By Natalie DeCoste

One of the worst frosts seen in two decades has hit Brazil’s coffee-growing region, and the impact is hitting global markets.

Last Thursday, coffee futures rose 10%, with prices posting their largest single-session gain since early 2014 and their highest settlement in more than six years. This means that futures for arabica beans are up to $2.08 a pound. During July, futures have climbed 30% and have nearly doubled over the last year.

The rising prices come from the recent frost in Brazil, which is the second weather shock in recent months to strike farmers in the country, the world’s biggest coffee producer. The first weather problem the country faced was a drought which knocked out the region’s 2021 crop.

“This marks the first time since 1994 that the country has experienced such a weather event,” coffee trader I & M Smith said in a market update.

If the drought continues, it has the potential to jeopardize Brazil’s 2022 crop. Should the next year’s crop take a hit, people like James Roemer, Weather Wealth newsletter author at commodity-trading adviser, believe that coffee prices have the potential to rise to $3.

Initial estimates released over the weekend from Conab, the Brazilian government’s food supply agency, said that last week’s frosts had impacted anywhere from 150,000 to 200,000 hectares of the arabica crop. This makes up roughly 11% of the country’s total arabica crop area.
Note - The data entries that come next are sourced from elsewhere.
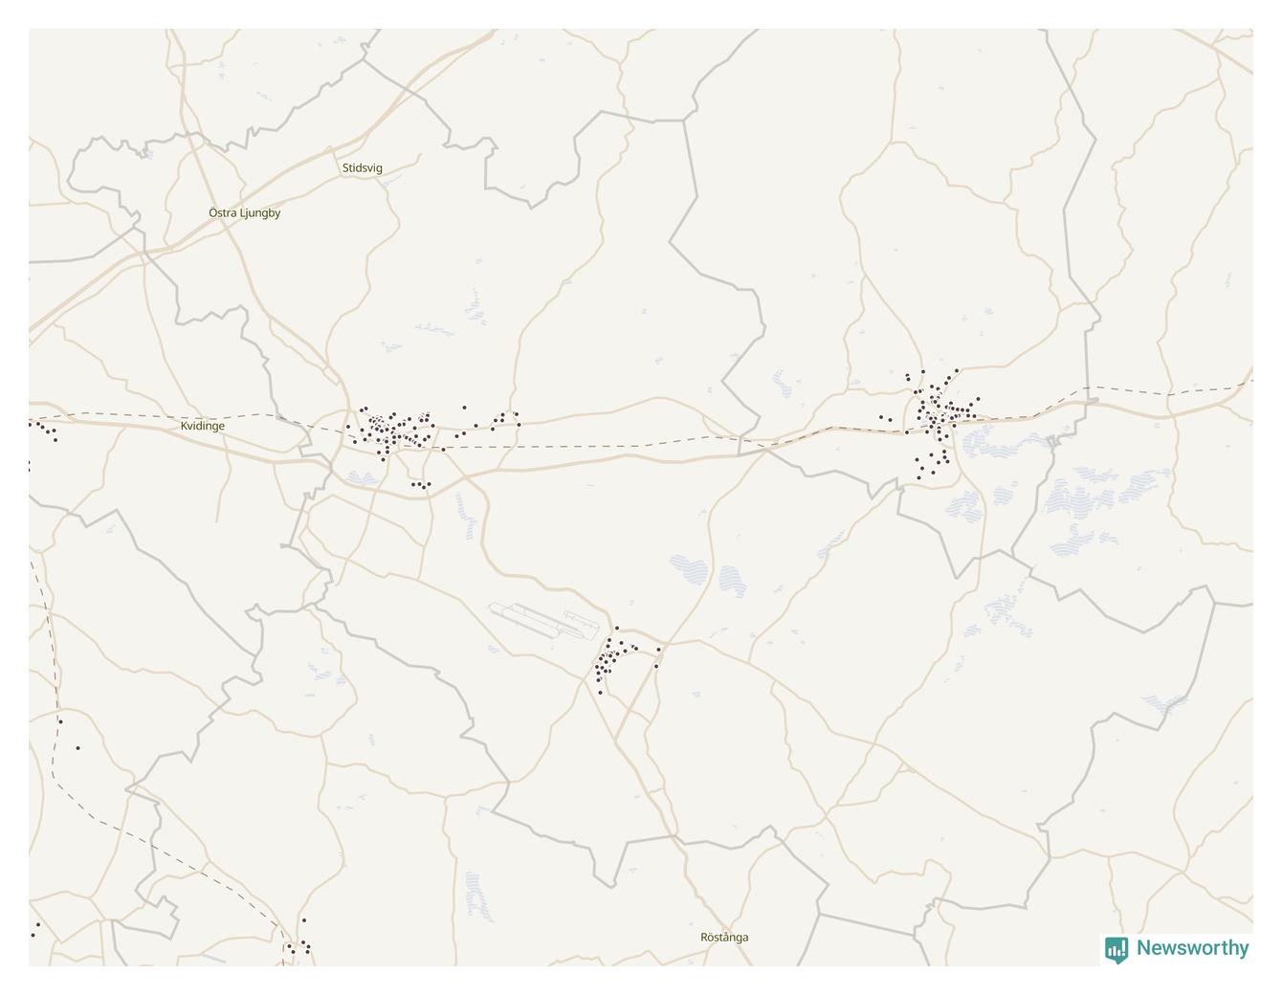Click the isolated dot above the western cluster's east end
This screenshot has height=995, width=1282.
click(x=465, y=408)
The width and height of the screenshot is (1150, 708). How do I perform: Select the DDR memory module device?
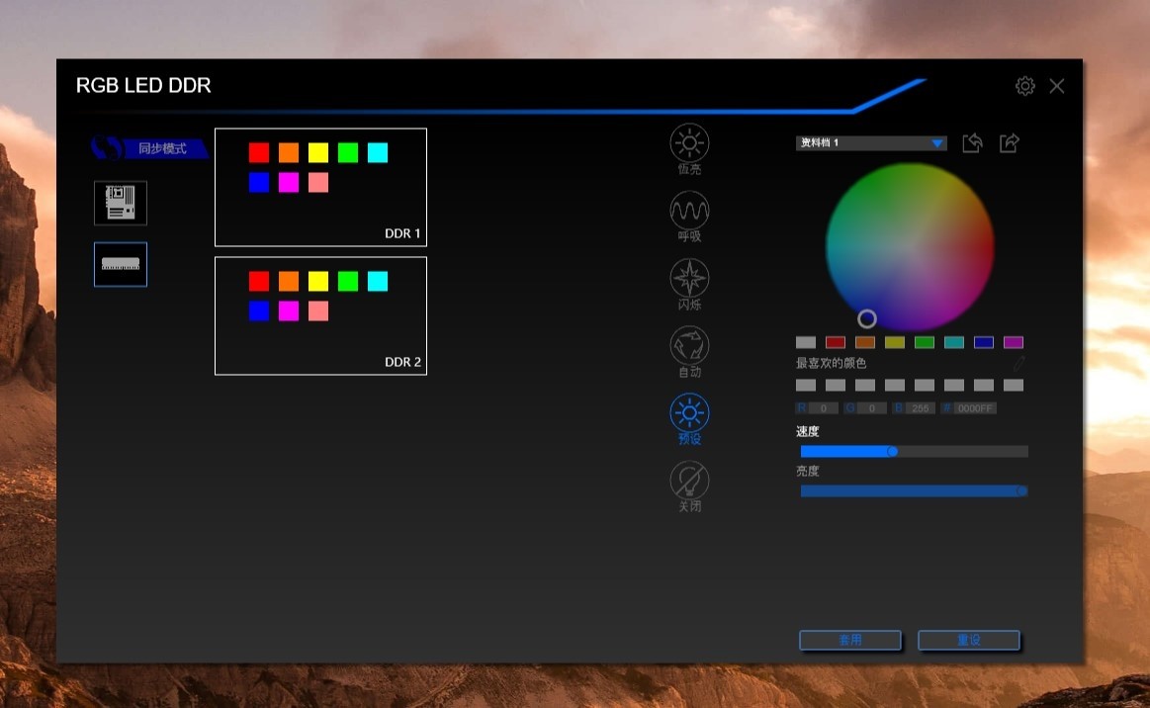pyautogui.click(x=121, y=264)
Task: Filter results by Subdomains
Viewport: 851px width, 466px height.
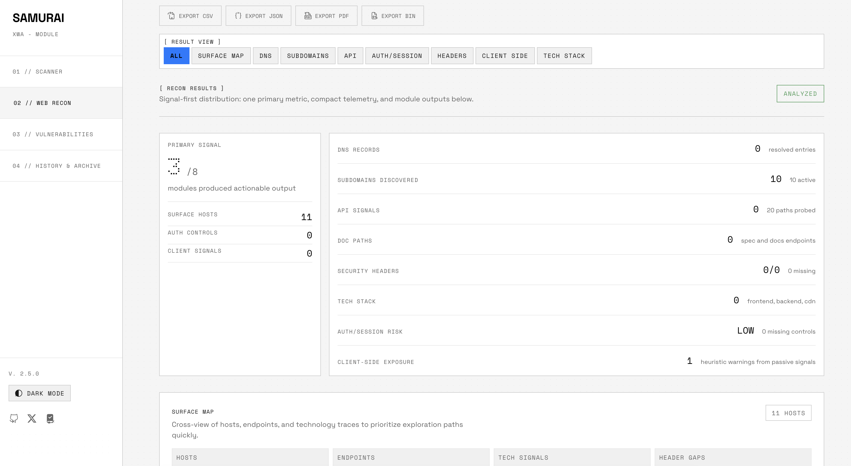Action: tap(308, 56)
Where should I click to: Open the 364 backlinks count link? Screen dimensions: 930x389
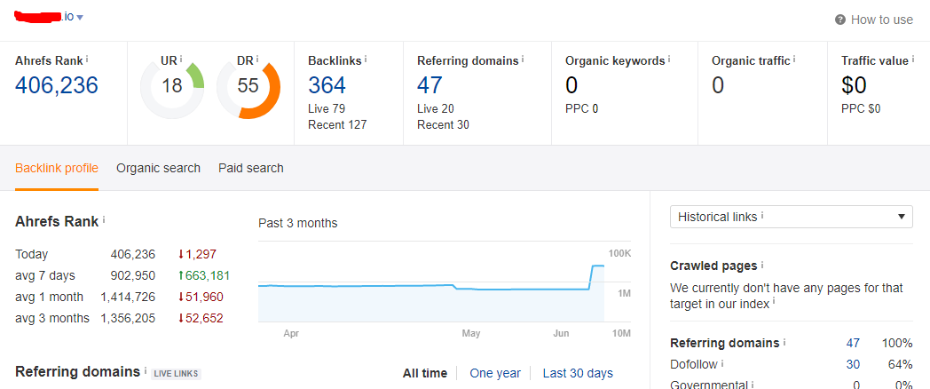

“The extent of the damage is still unclear. However, estimates are now between 5.5 million and 9 million (60 kg) bags, up from 2 million to 3 million last week,” said Charles Sargeant, softs and agricultural commodity broker at Britannia Global Markets.

Between the drought, the frost, and shipping issues spurred by the pandemic, the coffee industry is in a precarious situation. There’s speculation of a high probability of having the lowest production levels during what is known as an “on year” for production, a year in which there is supposed to be a good crop yield.
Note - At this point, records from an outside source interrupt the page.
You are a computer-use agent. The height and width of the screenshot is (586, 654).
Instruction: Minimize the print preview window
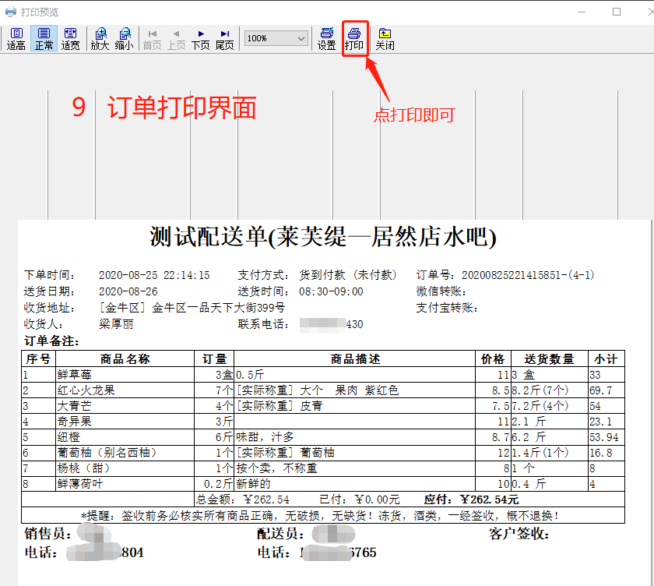click(581, 12)
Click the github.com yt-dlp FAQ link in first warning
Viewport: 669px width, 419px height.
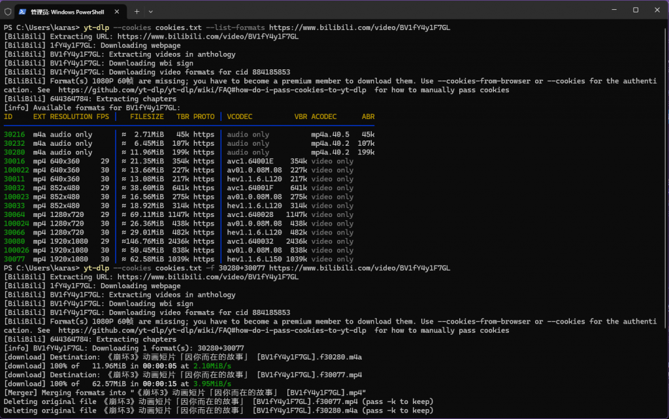(x=212, y=90)
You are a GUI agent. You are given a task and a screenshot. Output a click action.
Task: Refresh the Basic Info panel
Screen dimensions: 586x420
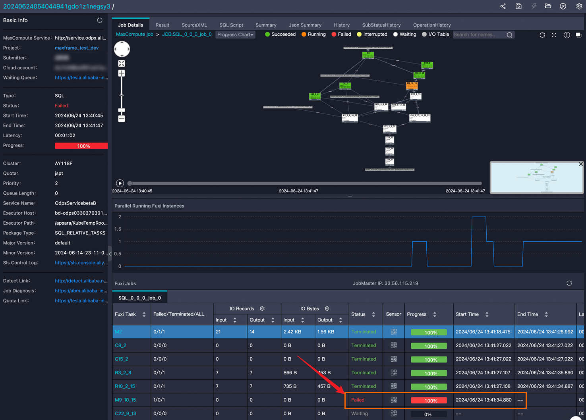(100, 20)
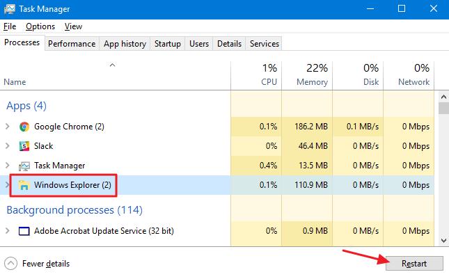The width and height of the screenshot is (449, 279).
Task: Open the File menu
Action: pyautogui.click(x=10, y=26)
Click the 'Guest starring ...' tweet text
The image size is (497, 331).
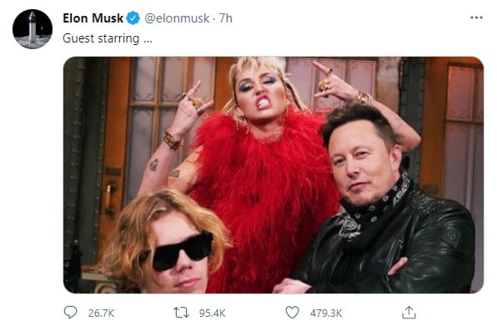click(108, 38)
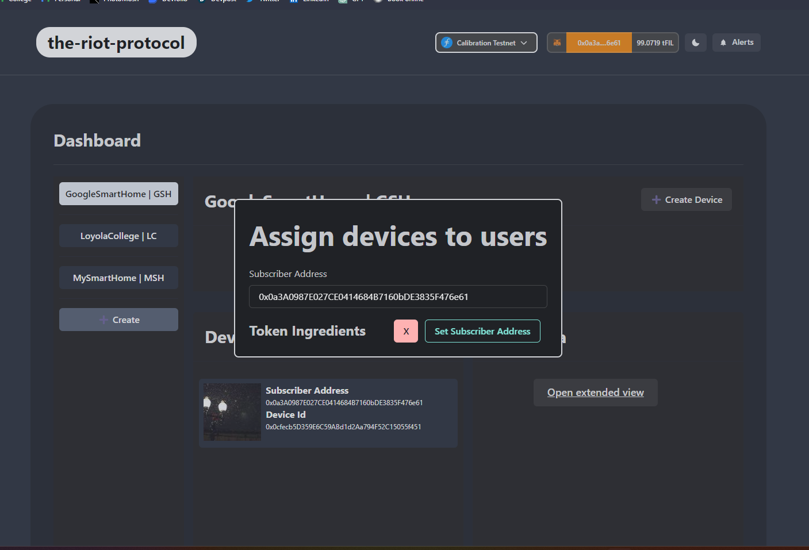
Task: Open extended view of device data
Action: pyautogui.click(x=595, y=392)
However, because of the weather situation, Brazil’s coffee crop is facing and the high cost of transportation for crops brought on by the pandemic, the margin of error for future weather events impacting the coffee crop is essentially zero.

The coffee market is just one of a few commodity markets impacted by unusual or severe weather events. Lumber prices jumped up last week due to the forest fires raging through the West, which threatened a portion of U.S. wood supply. Floods in northwest Europe interfered with the flow of commodities and goods such as chemicals along the River Rhine, a major industrial thoroughfare. Meanwhile, extreme cold in Texas led to a spike in natural gas and power prices in February.
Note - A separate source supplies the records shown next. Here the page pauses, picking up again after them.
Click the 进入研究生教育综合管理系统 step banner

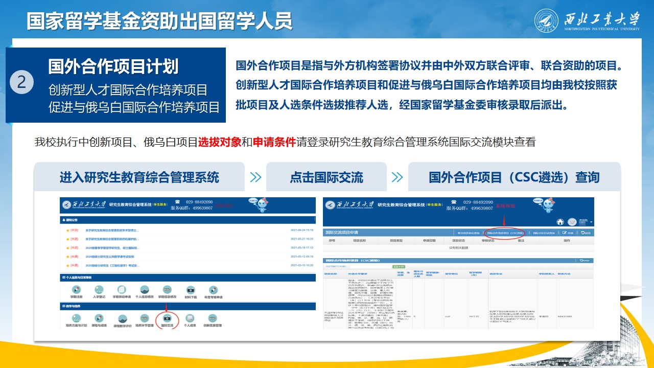click(139, 177)

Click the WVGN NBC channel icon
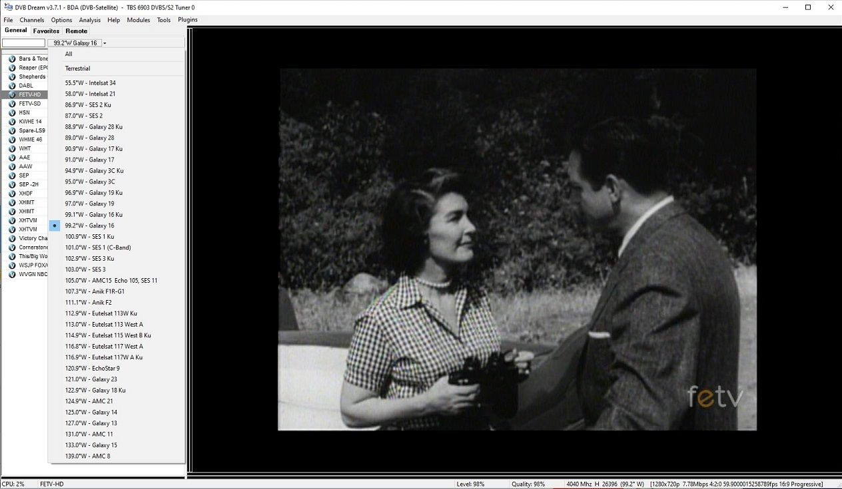[12, 274]
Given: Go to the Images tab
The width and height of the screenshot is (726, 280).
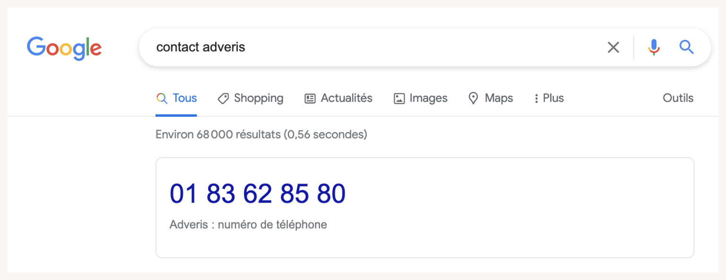Looking at the screenshot, I should point(428,98).
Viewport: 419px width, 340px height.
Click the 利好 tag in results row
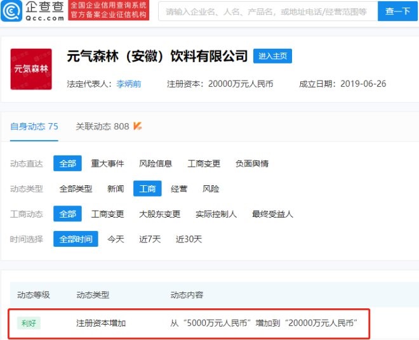click(29, 323)
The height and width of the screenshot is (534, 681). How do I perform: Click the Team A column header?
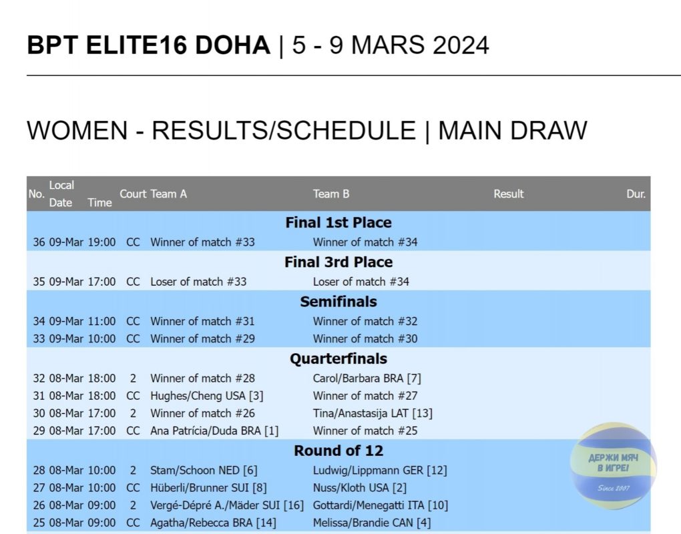[168, 194]
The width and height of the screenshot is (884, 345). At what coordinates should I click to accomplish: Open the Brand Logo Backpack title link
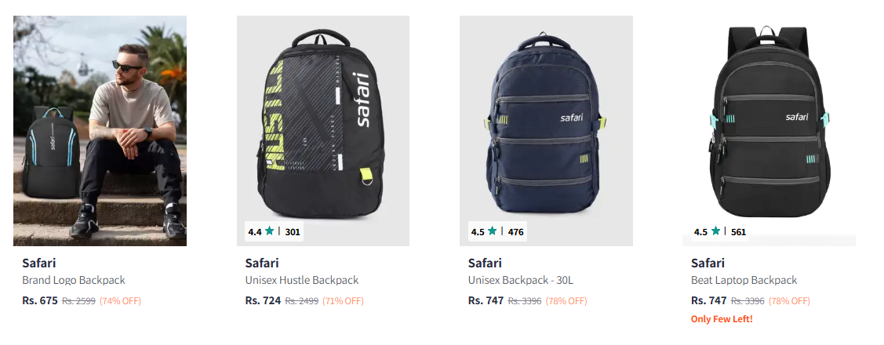pos(73,280)
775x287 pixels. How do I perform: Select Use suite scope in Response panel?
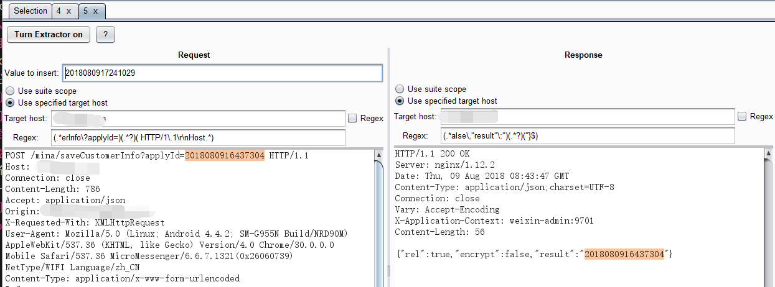(400, 89)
All of the commotion in the coffee-growing industry has left investors eager to see just how much of the higher prices companies can pass on to consumers. Those curious to see what some major coffee companies may do can tune into earnings reports for Starbucks after the market closes on Tuesday and Switzerland’s Nestlé SA on Thursday.

The global market is still months away from understanding the full scope of the damage brought on by the frost, but it is more than likely that America’s morning cup of coffee will get a bit pricier.